Leonard estaba contestando a esta última pregunta cuando comprendió que Glass había estado trabajando todo el tiempo. No por primera vez desde que se conocían, el norteamericano le había cogido por el codo y estaba conduciéndole a otro lado. Aparte de Maria y de su madre, nadie había tocado a Leonard en su vida tanto como Glass. Estaban ya en el tranquilo corredor. Glass sacó su cuaderno del bolsillo.
—¿Le has contado algo?
—Por supuesto que no.
—Más vale que me des su nombre y dirección.
El acento mal puesto en la primera sílaba de esta última palabra desató en Leonard una oleada de irritación.
—Se llama Maria. Y su dirección no es asunto tuyo.
Esta pequeña demostración de sentimientos por parte del inglés pareció agradar a Glass. Cerró los ojos y respiró profundamente, como si inhalara una fragancia. Luego dijo en tono razonable:
—Deja que repase los hechos y luego me dices si debo arriesgar mi puesto por no tenerlos en cuenta. Una chica a quien no has visto nunca antes te aborda de forma nada convencional en una sala de baile. Finalmente te lías con ella. Es ella quien te ha elegido, no tú a ella. ¿Cierto? Tú estás haciendo un trabajo secreto. Te trasladas a su casa. El día antes de que intervengamos las líneas, ella desaparece y se va al sector ruso. ¿Qué les vamos a decir a nuestros superiores, Leonard? ¿Que la chica te gustaba muchísimo y por eso decidimos no investigar? ¡Vamos, hombre!
Leonard sintió un dolor físico ante la idea de que Glass tuviera razones legítimas para estar a solas con Maria en un cuarto de interrogatorios. Le empezó en la boca del estómago y se extendió hasta sus intestinos.
—Maria Eckdorf, Adalbertstrasse 84, Kreuzberg. Erstes Hinterhaus, fünfter Stock, rechts —dijo.
—¿Uno de esos apartamentos en el último piso, sin ascensor ni agua caliente? No tan elegante como Platanenallee. ¿Te dijo que no quería quedarse en tu casa?
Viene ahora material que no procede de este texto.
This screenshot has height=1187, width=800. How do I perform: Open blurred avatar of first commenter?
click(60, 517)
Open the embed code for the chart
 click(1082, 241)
—Yo no quería tenerla allí.
—Ya lo ves –dijo Glass como si Leonard no le hubiera contestado–, querría que estuvieras en su casa si había micrófonos allí.
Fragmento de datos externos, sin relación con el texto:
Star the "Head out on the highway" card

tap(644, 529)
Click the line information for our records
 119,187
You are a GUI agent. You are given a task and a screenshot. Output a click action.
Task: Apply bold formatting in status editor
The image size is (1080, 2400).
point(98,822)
Durante la duración de un solo latido de puro odio, Leonard se vio agarrando la barba de Glass con ambas manos y arrancándosela de cuajo, llevándose con ella parte de la carne de la cara, arrojando la masa roja y negra al suelo y pisoteándola. En lugar de eso, dio media vuelta y se alejó sin pensar adónde iba. Se encontró de nuevo en la sala de grabación. Ya había más aparatos funcionando. Por toda la sala se ponían en marcha y se paraban. Todos comprobados y ajustados por él, todos producto de su solitario y leal trabajo. Glass estaba de nuevo a su lado. Leonard echó a andar a lo largo de una de las hileras, pero dos técnicos le obstaculizaban el paso. Se volvió. Glass se le acercó y le dijo:
–Ya sé que es duro. Lo he visto en otras ocasiones. Y probablemente no pasará nada. Pero tenemos que seguir el procedimiento normal. Una pregunta más y te dejaré en paz. ¿Tiene un trabajo de día?
Ningún pensamiento precedió a la acción. Leonard se llenó los pulmones y gritó:
–¿Un trabajo de día? ¿Un trabajo de día? ¿Quieres decir como opuesto a su trabajo de noche? ¿Qué estás tratando de insinuar?
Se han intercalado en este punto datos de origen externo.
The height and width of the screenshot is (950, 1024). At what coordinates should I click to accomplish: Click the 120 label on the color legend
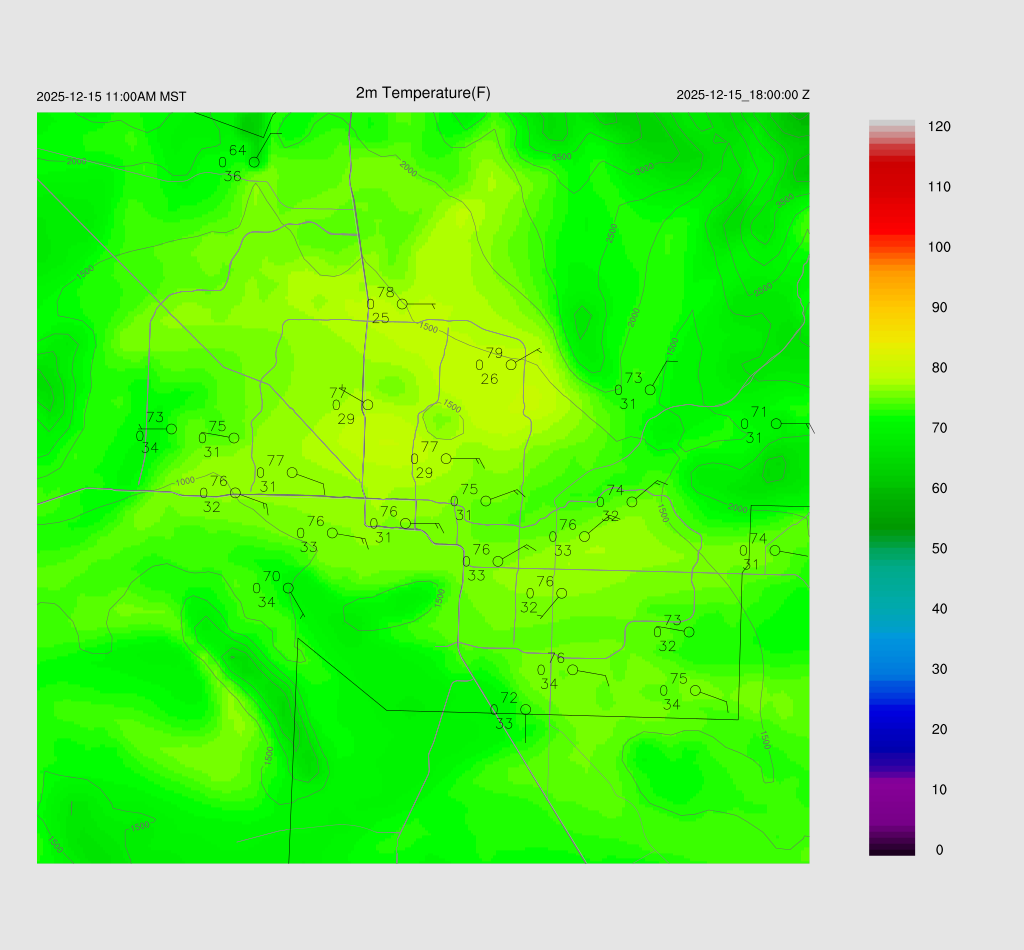939,127
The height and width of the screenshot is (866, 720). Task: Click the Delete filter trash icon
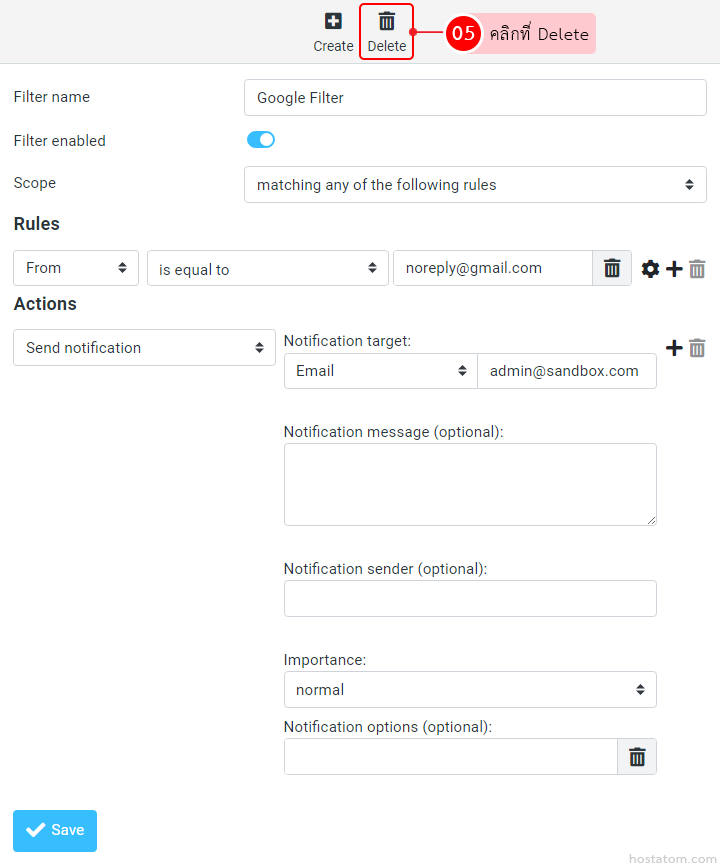pos(387,21)
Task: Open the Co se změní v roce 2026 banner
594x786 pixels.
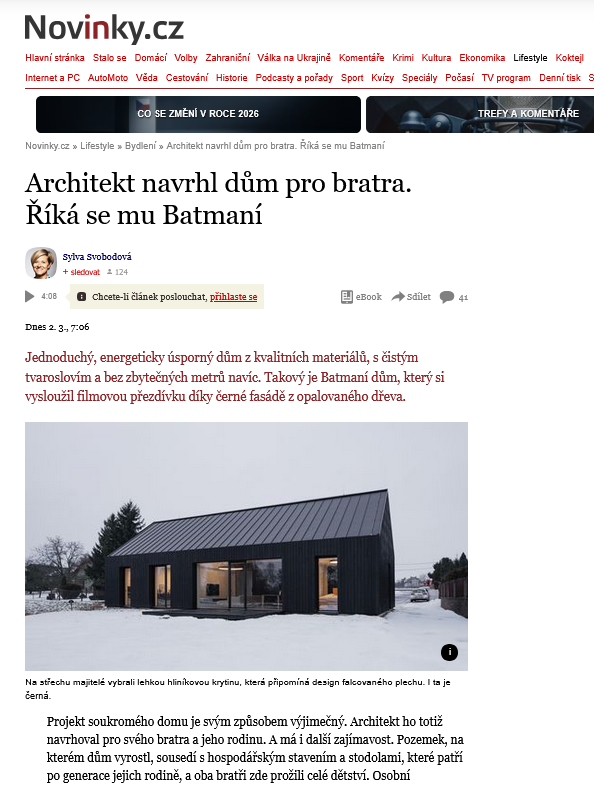Action: 198,114
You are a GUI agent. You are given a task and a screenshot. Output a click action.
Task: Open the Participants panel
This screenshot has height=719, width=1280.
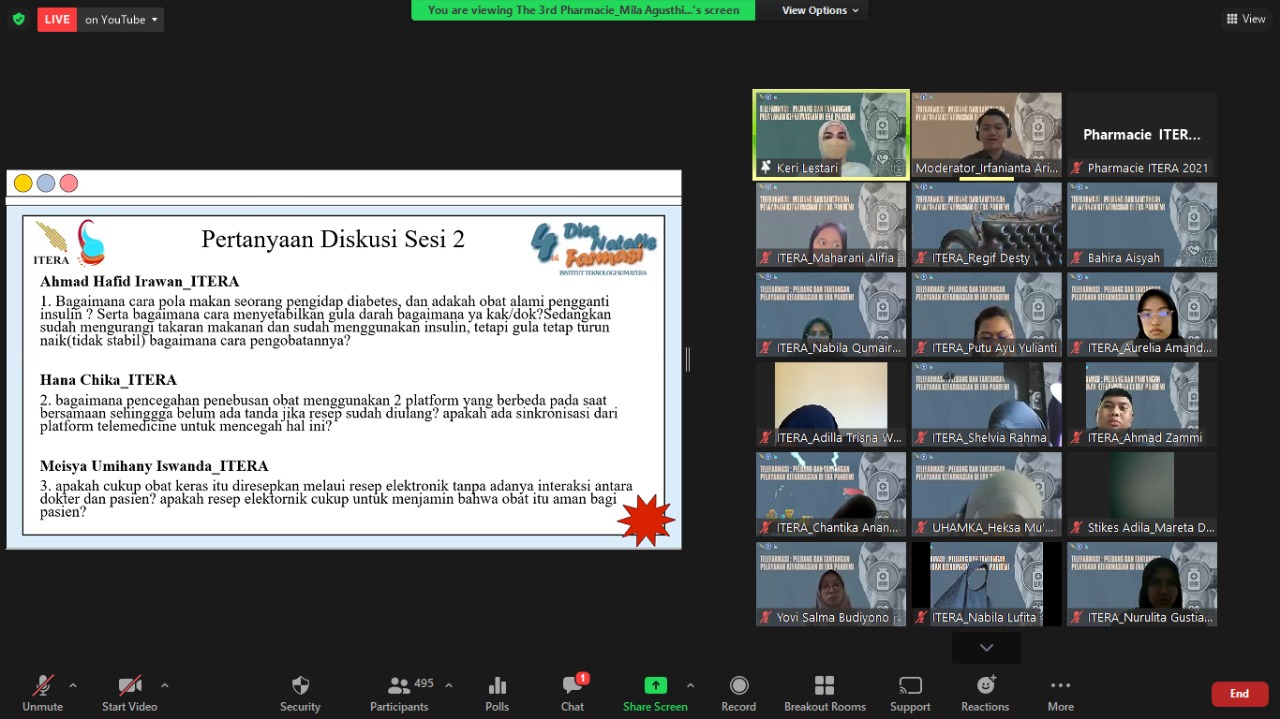point(400,692)
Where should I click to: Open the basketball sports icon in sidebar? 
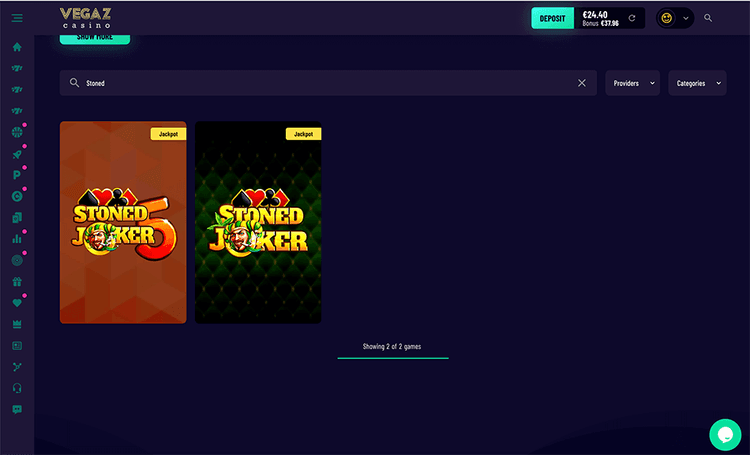17,132
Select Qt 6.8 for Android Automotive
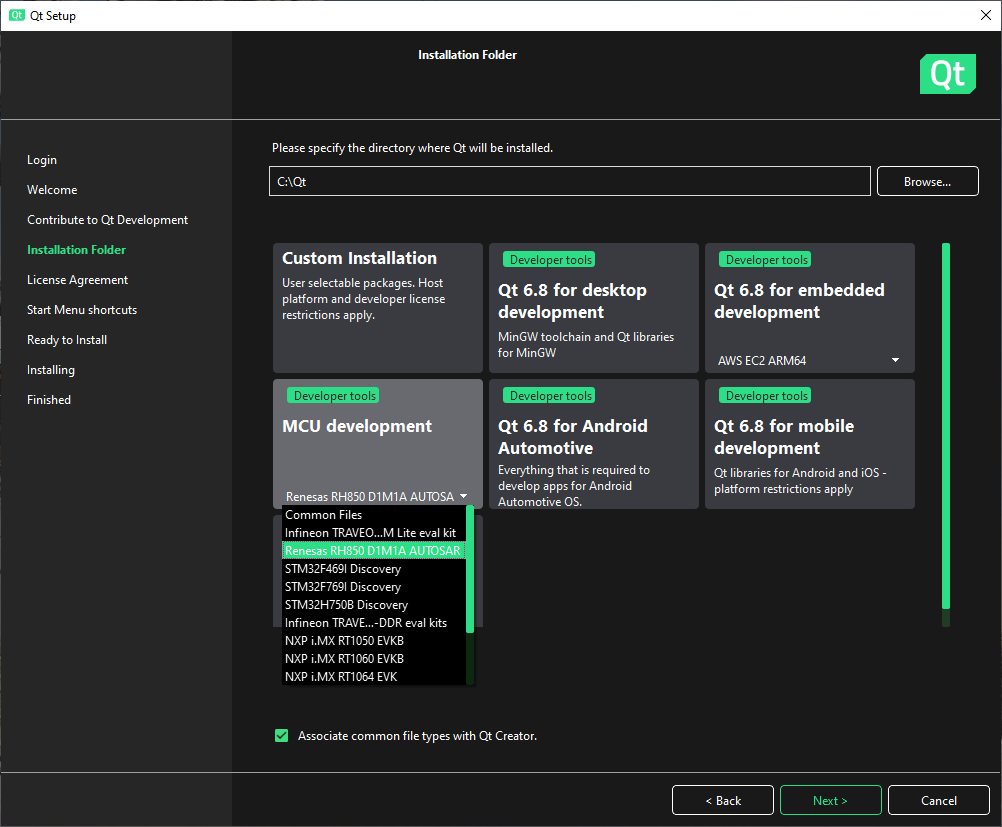This screenshot has width=1002, height=827. pyautogui.click(x=593, y=443)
Era casi un alarido. El aire de la sala se endureció. Todo el mundo dejó de trabajar y se volvió en dirección a ellos. Sólo los aparatos continuaron.
Glass hizo un gesto con las palmas hacia abajo para indicarle que bajara el volumen. Cuando habló, su voz era poco más que un susurro. Apenas movía los labios.